Screenshot and document pointing data
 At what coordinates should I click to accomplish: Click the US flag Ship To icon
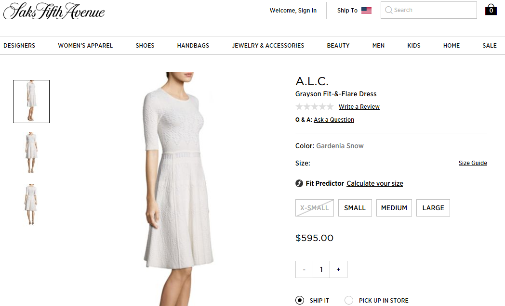[366, 11]
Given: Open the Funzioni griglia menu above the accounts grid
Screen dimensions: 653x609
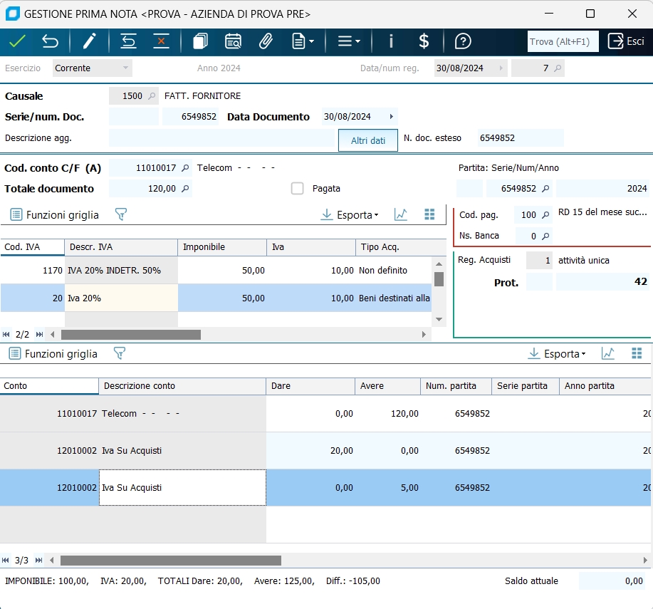Looking at the screenshot, I should pyautogui.click(x=53, y=353).

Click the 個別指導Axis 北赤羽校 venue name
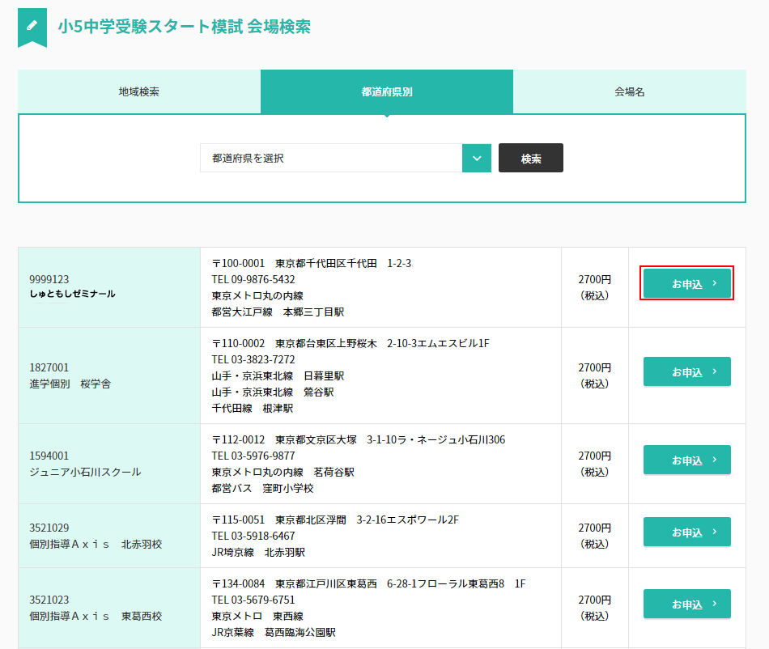point(96,544)
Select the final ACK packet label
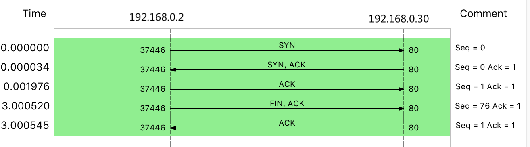The height and width of the screenshot is (147, 530). click(287, 123)
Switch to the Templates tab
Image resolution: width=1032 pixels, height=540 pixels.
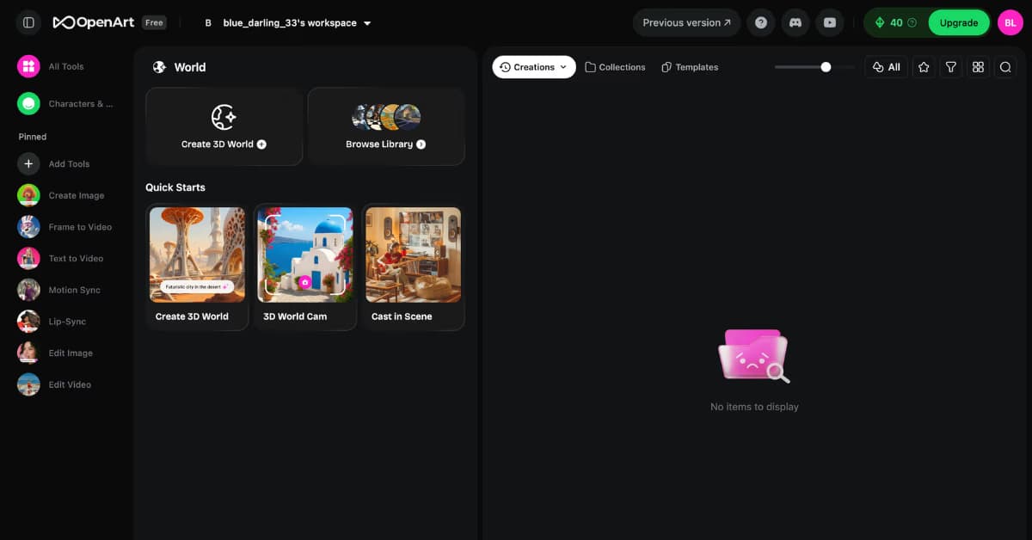click(x=690, y=67)
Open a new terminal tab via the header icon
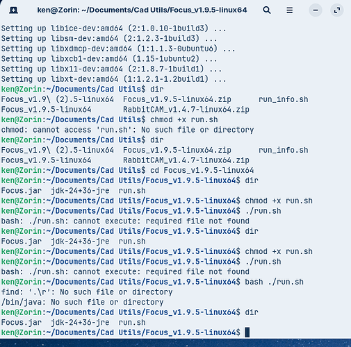This screenshot has width=351, height=347. (x=13, y=10)
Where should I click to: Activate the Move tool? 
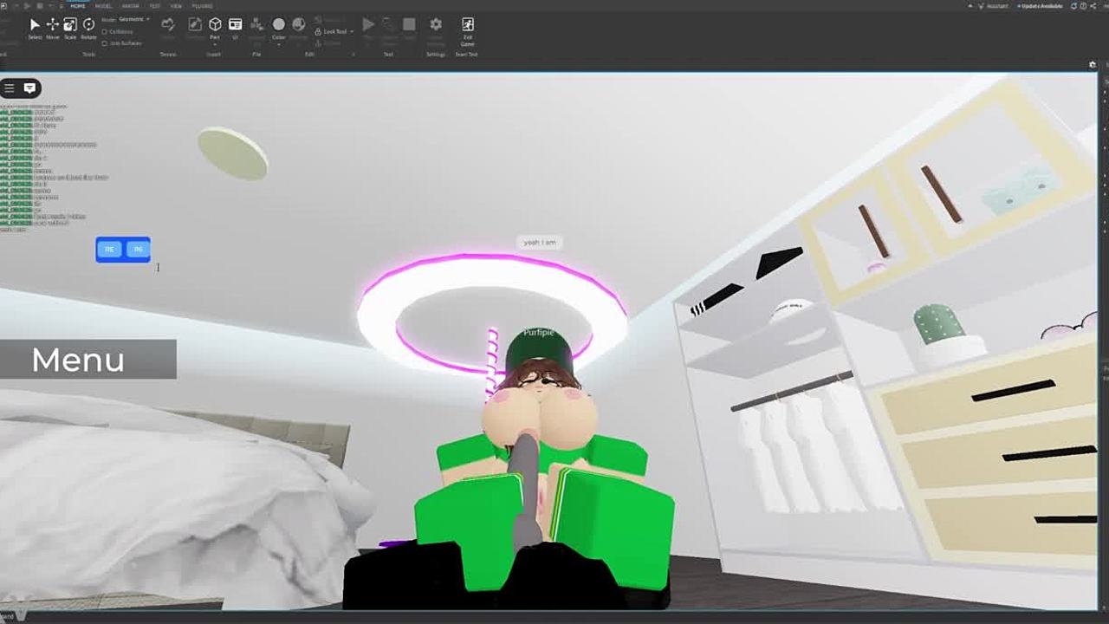pyautogui.click(x=52, y=26)
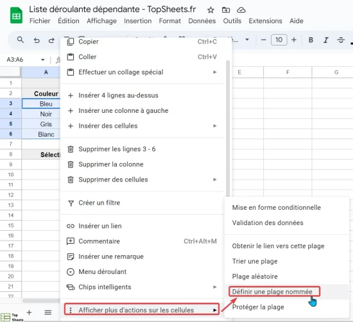The height and width of the screenshot is (322, 353).
Task: Add a new sheet with plus icon
Action: [x=29, y=312]
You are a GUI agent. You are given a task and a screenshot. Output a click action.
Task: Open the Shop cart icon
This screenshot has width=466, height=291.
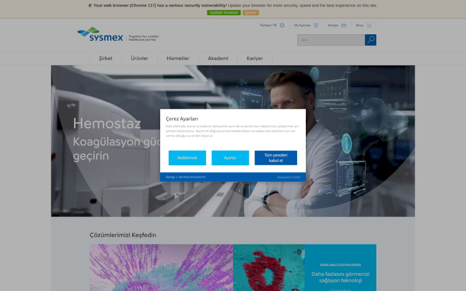click(x=369, y=25)
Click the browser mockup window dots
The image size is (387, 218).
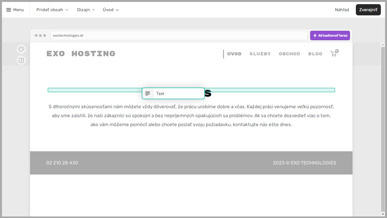[40, 35]
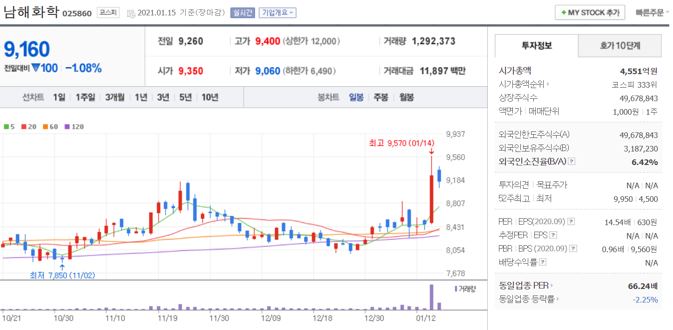Screen dimensions: 673x330
Task: Switch candle chart to 주봉
Action: pyautogui.click(x=381, y=97)
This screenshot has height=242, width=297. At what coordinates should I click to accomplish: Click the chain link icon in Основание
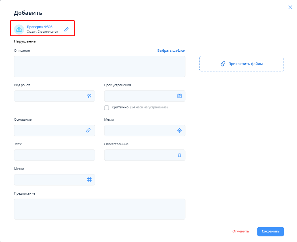tap(88, 131)
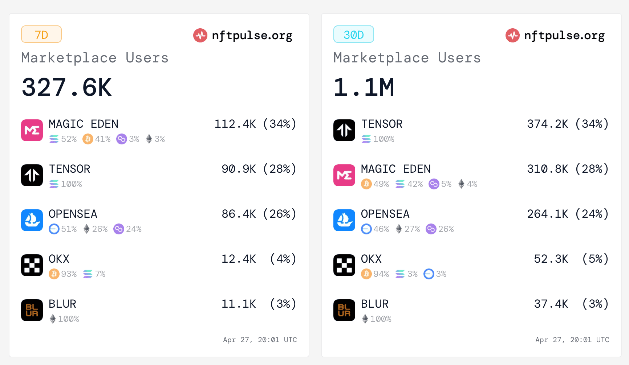
Task: Click the 1.1M total users figure
Action: click(x=364, y=87)
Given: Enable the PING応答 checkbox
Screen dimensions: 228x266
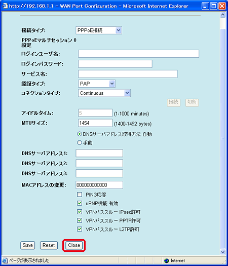Looking at the screenshot, I should [x=80, y=195].
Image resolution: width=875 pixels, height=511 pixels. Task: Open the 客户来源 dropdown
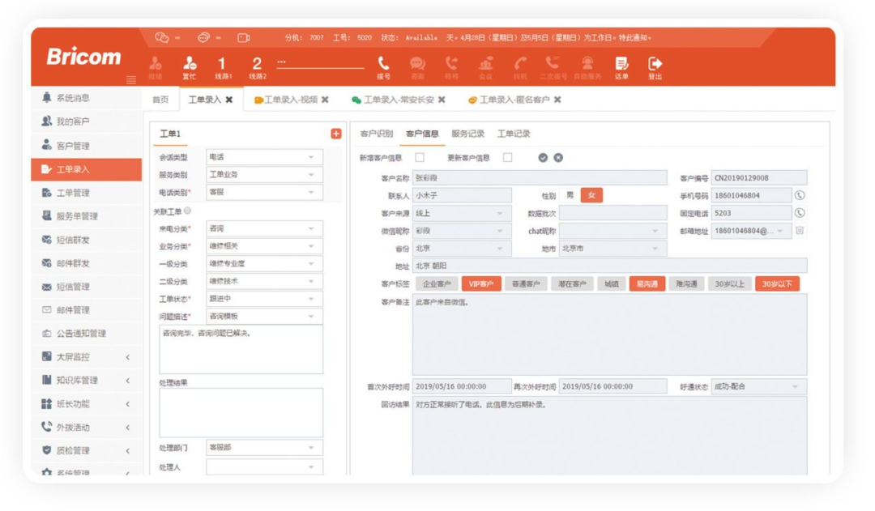point(462,213)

▶ _Task description_: Recast the listing, from its start through the line containing "should pyautogui.click(x=53, y=353).", as a numbered list, omitting blank lines. Leave the pictures out of your answer.

▶ _Full response_:
1.  At what coordinates should I click to accomplish: Click the US flag Ship To icon
2. [366, 11]
3. Given: Open the Funzioni griglia menu above the accounts grid
4. Screen dimensions: 653x609
5. Looking at the screenshot, I should pyautogui.click(x=53, y=353).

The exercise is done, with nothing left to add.